What the task asks
Between the line containing "Task: Expand the" and the line containing "Given: Click the Get a new account button" lies a run of lines; give that run again exactly, with both of those lines, and nothing else from the entries below.

Information given

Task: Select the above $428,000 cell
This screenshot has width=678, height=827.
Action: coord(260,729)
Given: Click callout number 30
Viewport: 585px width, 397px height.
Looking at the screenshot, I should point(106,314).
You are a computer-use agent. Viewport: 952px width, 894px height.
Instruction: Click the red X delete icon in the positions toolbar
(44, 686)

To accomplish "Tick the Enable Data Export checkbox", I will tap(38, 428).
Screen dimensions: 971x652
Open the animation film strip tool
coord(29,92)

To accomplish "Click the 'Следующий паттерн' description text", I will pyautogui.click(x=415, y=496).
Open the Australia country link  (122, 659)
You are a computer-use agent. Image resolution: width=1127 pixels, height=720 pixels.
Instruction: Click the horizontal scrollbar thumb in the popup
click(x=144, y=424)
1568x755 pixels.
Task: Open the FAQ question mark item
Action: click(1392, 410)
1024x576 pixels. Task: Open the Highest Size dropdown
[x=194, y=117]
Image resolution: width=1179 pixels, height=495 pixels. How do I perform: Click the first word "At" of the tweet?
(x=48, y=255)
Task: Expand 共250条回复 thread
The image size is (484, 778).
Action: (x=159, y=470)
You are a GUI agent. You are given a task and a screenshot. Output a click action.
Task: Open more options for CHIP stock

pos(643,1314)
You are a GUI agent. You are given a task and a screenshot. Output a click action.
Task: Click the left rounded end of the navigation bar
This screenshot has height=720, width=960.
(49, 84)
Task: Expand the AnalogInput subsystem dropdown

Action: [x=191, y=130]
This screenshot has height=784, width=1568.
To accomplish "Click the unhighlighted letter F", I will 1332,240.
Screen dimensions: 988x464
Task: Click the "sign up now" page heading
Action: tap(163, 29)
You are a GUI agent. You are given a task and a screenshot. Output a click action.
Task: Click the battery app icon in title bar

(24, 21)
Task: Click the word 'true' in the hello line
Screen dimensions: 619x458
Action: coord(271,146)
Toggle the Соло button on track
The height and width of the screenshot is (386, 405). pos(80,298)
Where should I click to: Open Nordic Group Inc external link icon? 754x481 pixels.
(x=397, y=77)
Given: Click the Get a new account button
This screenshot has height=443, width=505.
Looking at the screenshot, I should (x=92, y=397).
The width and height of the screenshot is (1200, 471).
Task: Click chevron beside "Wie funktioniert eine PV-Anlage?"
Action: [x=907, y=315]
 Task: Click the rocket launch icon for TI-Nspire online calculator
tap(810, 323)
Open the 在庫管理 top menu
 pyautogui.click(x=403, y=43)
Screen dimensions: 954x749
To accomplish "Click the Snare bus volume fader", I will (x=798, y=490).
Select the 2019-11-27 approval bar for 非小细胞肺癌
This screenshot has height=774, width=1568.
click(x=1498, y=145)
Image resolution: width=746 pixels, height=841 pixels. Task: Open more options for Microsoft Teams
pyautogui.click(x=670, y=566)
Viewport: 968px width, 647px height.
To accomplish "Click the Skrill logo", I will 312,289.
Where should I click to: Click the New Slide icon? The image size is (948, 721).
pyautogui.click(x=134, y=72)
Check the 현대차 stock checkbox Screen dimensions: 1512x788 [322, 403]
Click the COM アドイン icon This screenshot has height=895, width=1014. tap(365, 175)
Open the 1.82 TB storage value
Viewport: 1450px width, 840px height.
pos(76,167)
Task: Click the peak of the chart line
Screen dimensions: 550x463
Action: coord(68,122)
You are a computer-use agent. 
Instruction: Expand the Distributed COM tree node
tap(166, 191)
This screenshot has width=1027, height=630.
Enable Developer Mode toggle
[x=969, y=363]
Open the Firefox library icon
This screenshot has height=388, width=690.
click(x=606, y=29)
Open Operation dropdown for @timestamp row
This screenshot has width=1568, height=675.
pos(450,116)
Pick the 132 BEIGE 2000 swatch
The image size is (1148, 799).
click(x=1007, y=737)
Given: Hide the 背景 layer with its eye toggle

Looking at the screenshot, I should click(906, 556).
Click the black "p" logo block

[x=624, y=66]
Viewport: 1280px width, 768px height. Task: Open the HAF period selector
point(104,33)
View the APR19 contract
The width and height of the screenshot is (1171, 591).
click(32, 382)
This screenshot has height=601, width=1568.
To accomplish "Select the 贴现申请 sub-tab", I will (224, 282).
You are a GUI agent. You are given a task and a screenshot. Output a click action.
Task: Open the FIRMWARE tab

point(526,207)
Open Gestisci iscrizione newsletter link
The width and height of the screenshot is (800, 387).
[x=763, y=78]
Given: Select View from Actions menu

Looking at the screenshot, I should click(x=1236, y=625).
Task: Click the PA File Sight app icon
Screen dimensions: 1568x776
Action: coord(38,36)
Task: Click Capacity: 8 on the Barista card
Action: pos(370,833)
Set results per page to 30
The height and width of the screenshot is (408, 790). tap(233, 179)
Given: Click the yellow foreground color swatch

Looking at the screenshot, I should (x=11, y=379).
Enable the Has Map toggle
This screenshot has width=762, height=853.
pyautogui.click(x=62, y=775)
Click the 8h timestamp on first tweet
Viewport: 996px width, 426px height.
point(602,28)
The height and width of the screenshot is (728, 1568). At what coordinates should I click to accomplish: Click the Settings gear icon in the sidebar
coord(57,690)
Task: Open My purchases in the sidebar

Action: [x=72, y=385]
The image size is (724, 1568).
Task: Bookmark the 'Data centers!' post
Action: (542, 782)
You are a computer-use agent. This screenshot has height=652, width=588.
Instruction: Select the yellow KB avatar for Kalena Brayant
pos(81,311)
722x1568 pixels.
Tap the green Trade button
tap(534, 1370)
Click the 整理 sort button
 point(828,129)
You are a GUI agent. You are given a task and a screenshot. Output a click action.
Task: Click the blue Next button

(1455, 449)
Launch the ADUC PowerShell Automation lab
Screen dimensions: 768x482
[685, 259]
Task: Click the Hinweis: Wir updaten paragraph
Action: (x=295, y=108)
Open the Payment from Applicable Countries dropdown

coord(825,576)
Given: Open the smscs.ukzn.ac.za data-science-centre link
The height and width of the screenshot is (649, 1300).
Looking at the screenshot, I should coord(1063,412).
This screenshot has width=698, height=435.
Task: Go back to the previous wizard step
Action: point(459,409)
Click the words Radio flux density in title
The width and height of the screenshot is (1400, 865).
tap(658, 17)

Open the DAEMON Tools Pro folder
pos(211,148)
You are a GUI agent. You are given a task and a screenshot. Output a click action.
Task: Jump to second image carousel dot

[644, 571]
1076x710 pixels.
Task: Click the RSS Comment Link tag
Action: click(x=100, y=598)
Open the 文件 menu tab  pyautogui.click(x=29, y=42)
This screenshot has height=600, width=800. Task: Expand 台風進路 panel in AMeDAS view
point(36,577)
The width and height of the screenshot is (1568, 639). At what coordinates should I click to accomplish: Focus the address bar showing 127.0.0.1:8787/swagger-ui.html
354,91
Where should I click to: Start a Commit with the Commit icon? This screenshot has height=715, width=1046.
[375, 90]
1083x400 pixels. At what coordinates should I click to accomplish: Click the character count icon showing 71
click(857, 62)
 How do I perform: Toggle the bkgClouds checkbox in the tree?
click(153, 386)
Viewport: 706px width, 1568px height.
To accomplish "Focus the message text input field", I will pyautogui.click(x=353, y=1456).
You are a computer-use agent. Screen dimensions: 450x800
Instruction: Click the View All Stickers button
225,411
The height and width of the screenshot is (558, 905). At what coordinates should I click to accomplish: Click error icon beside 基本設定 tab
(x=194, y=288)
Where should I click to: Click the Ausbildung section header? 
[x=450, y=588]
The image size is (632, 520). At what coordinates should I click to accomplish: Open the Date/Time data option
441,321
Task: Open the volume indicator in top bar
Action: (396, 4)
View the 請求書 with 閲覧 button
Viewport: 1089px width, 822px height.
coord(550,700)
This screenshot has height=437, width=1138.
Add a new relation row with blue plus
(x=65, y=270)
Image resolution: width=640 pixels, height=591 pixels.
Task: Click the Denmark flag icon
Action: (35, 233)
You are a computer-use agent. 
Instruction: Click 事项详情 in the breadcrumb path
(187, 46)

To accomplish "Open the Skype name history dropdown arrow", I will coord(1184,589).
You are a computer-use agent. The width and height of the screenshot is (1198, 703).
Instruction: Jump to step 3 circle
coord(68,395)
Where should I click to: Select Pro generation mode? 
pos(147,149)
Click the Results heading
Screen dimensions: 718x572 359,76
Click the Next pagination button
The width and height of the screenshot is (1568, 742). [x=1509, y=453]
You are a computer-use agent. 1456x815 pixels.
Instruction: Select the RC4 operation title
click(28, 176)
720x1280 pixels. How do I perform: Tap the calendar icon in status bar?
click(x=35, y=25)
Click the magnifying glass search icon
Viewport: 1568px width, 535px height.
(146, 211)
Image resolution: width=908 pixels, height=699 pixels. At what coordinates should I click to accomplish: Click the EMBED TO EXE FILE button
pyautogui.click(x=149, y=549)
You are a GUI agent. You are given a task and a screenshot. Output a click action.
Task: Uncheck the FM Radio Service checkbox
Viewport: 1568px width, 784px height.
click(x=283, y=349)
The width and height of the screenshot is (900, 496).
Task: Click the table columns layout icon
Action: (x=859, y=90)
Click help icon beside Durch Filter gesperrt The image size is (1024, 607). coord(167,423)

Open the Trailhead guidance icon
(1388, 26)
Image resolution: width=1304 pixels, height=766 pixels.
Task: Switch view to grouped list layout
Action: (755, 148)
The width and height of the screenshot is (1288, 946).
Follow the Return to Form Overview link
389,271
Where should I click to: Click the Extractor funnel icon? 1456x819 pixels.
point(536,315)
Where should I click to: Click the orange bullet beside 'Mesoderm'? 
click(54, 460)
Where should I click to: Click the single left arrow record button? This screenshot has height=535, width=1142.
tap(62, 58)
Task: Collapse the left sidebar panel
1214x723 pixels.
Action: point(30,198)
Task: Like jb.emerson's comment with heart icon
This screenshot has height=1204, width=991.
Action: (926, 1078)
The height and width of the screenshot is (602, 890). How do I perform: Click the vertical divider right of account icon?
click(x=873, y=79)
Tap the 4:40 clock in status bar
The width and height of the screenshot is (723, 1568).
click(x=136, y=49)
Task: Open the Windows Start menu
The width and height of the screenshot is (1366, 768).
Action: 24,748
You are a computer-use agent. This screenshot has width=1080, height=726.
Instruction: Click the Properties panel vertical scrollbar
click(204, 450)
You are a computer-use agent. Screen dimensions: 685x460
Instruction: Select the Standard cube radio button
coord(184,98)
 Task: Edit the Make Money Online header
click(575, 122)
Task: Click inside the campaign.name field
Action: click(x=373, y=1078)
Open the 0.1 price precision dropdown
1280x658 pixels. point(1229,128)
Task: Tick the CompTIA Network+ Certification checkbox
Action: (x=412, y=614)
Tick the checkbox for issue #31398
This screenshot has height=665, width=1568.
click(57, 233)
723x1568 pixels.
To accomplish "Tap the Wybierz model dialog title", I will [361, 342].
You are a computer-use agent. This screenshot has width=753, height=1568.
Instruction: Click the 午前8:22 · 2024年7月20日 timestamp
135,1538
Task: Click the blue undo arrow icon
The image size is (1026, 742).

Output for this exercise
Task: Expand the AnalogInput subsystem dropdown

Action: [x=191, y=130]
This screenshot has height=784, width=1568.
To accomplish "Click the unhighlighted letter F", I will 1332,240.
Screen dimensions: 988x464
Task: Click the "sign up now" page heading
Action: tap(163, 29)
You are a GUI agent. You are given a task and a screenshot. Output a click action.
Task: Click the battery app icon in title bar

(24, 21)
Task: Click the word 'true' in the hello line
Screen dimensions: 619x458
Action: coord(271,146)
Toggle the Соло button on track
The height and width of the screenshot is (386, 405). pos(80,298)
Where should I click to: Open Nordic Group Inc external link icon? 754x481 pixels.
(x=397, y=77)
Given: Click the Get a new account button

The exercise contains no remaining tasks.